Waking up with the Kings: December 15

There was a strange turn of events in Los Angeles’ 5-3 loss in Ottawa on Monday night. The Kings played a terrific road first period and established the lead on a right circle cannon from Jamie McBain inside the far post after Jeff Carter ably hit him in stride on an impressive neutral zone pass. (McBain, to his credit, was among the team’s best players in the first and also made several impressive defensive zone plays to cool down Senators opportunities.) After hemming Ottawa in their zone through the first two shifts of the second period, the entire momentum of the game turned 180 degrees. Mika Zibanejad found Mike Hoffman with some space in front of the net, and his quick release off the pass tied the game at one. After Jordan Nolan trucked Chris Neil two shifts later, all hell broke loose as the Senators consistently were able to generate quality scoring opportunities from the center of the ice with clean zone entries and impressive offensive zone puck movement. Erik Karlsson worked the puck deep and found Kyle Turris. Bang. Karlsson floated a puck towards the front of the net that deflected off bodies and trickled past Quick. Light bang. Hoffman entered the offensive zone with options and emphatically finished off a give-and-go with Curtis Lazar. Bang. When the nuclear fallout had settled after 40 minutes, Los Angeles trailed 4-1, and dozens of Ottawa fans, reporters and bloggers had either retweeted me or discounted the notion of an East Coast bias in awards voting while calling to attention a tweet I posted in which Milan Lucic said of Drew Doughty, “He could easily be a Norris Trophy winner right now if he wasn’t playing at 10:30 most nights in the Eastern Time Zone.” My @’s midway through the second period would’ve given you the angries, Insiders.

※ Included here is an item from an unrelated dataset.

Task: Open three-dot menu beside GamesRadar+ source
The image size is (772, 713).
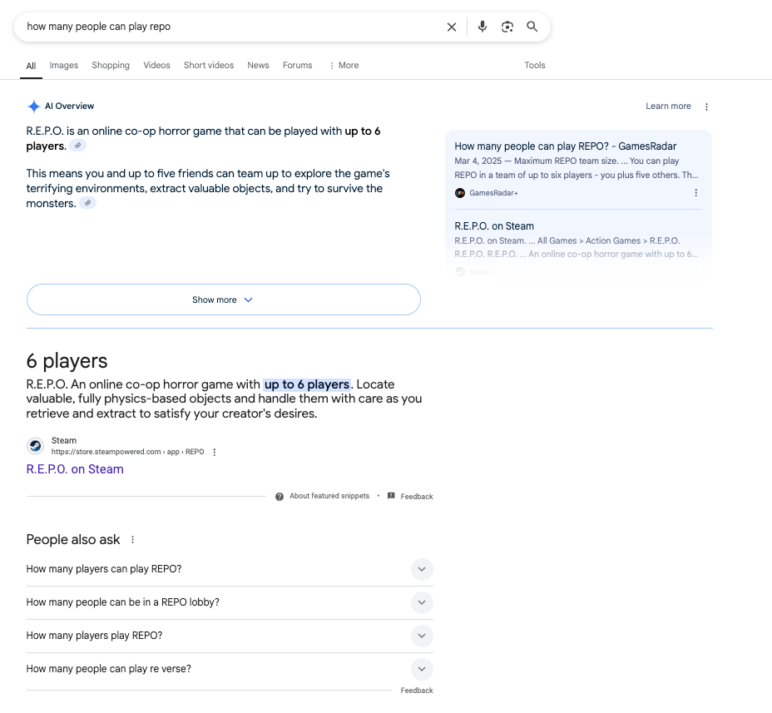Action: point(696,193)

Los Angeles Kings v Ottawa Senators

We weren’t expecting the Kings to utilize seven defensemen, but with a top-heavy and bottom-light performance in Buffalo in which the Kings were carried by the Kopitar and Carter lines while the Shore and Weal lines withered, the choice was to replace Jordan Weal with Derek Forbort was understandable. The result was that Forbort played a total of six shifts in 3:53 of ice time and was on the ice for Kyle Turris’ goal. And that’s not to say the result would have been different had Weal played, but that the Kings’ depth at the moment is a concern with Dwight King, Kyle Clifford, Trevor Lewis and Matt Greene all unavailable. While there have been moments of quality play from Nick Shore and Dustin Brown (and the reliably sturdy minutes from Clifford, when he was healthy), right now the team’s depth is dealing with bouts of inconsistency that is partially personnel-based. It’s challenging to be worn down both by injuries and travel-based three-in-four weariness, which was apparent on Monday.

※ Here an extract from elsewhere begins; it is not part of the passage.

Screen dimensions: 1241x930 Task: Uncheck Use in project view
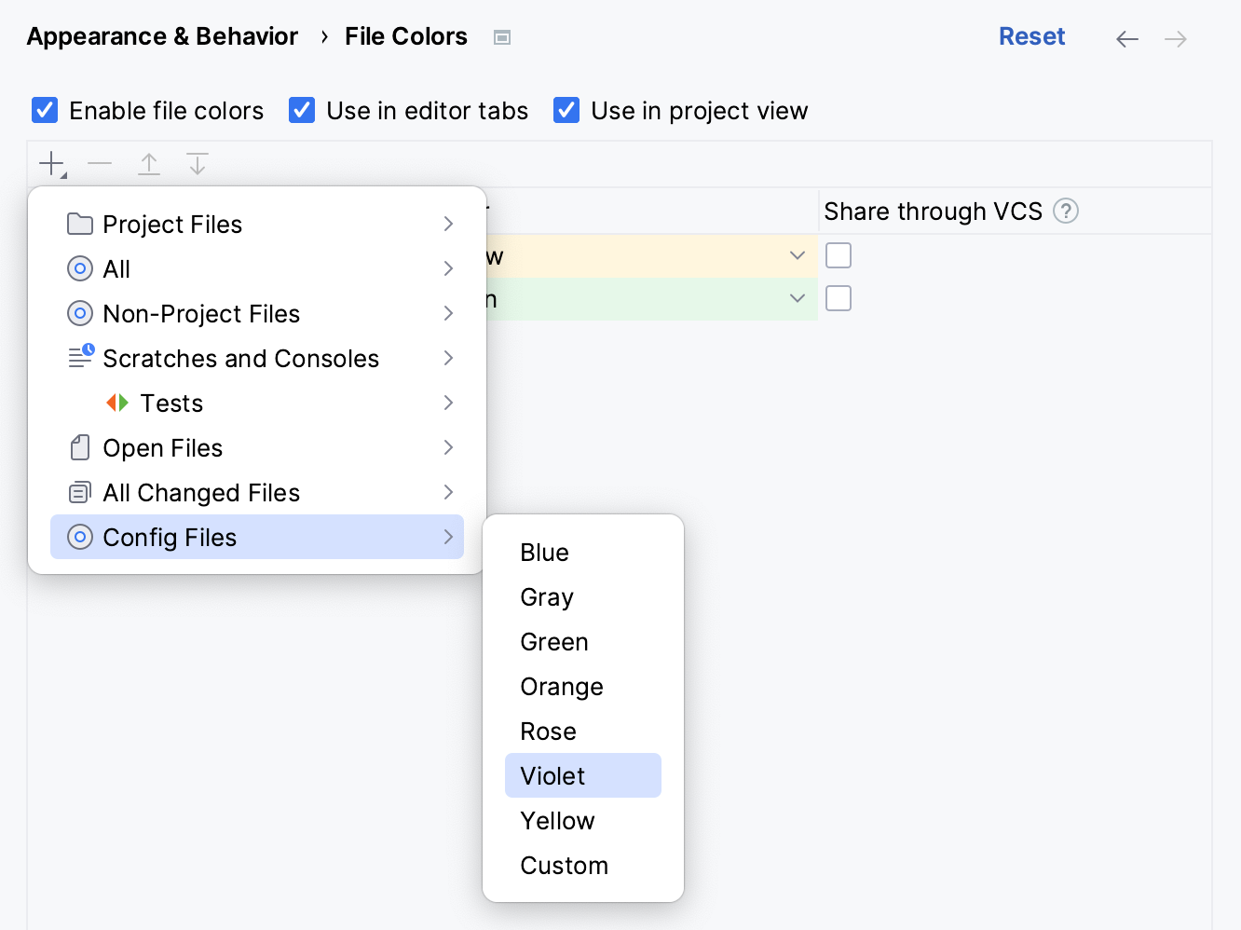(x=566, y=110)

Los Angeles Kings v Ottawa Senators

The Kings are currently in Mont Tremblant, Quebec (I really wanted to ask Darryl Sutter if he gave the team his no skiing rule, but the timing wouldn’t have been right after last night’s game), and with a day off today and a practice on the docket for Wednesday, the opportunity will be there for the team to reset, recoup and get its legs back for the toughest game on the trip on Thursday night. The team has actually played well in Montreal recently – another house of terror historically – and after winning 6-0 at the Bell Centre two Decembers ago, the Kings’ performance in a 6-2 defeat was much better than what the score indicated (with discounted score-effects, given that L.A. was thoroughly aggressive and able to generate high-quality opportunities denied by Carey Price from the get-go). As they did after a pair of defeats on the previous road trip – they’ve lost at least two games in a row only three times this season – it will be interesting to see how the team responds Thursday night.